■ What you have to do: Using the records beneath, say how many lines contain the word "resolution", without comment.

■ Given information:
************

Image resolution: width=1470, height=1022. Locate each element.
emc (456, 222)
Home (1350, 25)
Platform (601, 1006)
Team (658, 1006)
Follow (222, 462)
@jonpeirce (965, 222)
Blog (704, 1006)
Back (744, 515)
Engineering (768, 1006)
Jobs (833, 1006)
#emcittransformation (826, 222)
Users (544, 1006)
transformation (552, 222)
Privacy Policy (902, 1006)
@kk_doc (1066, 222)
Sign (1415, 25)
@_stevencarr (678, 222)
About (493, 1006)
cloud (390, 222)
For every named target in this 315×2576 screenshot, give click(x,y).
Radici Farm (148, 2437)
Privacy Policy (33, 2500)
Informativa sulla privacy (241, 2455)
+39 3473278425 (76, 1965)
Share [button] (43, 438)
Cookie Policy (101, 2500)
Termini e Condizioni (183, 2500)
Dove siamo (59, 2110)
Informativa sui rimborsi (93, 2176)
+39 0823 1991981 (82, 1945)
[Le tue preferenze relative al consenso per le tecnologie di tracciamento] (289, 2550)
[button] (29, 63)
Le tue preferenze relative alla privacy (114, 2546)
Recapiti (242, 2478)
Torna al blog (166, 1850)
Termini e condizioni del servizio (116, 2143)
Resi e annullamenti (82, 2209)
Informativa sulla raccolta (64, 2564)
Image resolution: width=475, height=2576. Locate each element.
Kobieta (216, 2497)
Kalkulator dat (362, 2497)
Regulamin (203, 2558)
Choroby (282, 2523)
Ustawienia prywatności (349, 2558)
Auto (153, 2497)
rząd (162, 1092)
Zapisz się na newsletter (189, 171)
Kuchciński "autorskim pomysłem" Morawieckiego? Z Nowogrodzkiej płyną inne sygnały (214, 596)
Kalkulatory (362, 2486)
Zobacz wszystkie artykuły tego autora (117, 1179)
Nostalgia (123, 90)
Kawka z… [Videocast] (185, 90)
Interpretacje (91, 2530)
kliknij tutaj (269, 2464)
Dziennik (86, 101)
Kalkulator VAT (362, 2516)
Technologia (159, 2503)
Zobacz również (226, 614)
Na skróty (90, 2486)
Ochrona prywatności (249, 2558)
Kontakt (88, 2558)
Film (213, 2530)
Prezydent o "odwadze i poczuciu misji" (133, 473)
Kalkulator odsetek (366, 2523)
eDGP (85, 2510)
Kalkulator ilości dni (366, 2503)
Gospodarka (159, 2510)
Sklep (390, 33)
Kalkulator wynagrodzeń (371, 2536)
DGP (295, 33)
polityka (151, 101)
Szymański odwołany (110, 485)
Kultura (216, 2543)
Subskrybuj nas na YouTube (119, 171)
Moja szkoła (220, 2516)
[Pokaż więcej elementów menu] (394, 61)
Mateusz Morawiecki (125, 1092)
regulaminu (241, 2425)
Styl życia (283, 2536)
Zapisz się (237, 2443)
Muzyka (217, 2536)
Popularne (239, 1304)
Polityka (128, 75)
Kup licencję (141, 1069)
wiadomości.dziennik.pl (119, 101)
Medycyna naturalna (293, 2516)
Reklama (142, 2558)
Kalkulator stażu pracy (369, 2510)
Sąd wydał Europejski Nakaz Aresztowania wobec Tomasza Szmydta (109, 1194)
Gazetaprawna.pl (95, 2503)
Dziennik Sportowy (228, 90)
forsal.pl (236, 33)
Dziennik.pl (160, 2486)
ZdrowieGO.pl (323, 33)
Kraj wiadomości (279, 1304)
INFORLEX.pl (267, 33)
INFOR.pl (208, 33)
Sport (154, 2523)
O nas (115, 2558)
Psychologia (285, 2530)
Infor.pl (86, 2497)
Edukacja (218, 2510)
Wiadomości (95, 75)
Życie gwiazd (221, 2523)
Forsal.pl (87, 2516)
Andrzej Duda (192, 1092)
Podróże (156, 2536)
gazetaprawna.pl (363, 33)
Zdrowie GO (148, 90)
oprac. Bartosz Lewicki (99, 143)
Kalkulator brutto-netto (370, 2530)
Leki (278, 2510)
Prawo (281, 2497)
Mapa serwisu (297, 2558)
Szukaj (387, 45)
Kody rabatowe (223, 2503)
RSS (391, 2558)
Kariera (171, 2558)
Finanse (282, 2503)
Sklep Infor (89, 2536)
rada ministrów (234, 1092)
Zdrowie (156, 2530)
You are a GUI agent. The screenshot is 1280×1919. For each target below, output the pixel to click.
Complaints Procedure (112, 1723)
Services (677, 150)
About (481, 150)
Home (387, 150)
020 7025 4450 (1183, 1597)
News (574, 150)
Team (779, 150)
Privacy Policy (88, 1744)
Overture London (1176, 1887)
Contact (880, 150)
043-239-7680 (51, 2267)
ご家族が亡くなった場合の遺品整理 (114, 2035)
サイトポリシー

************

■ Solution to this exercise: 2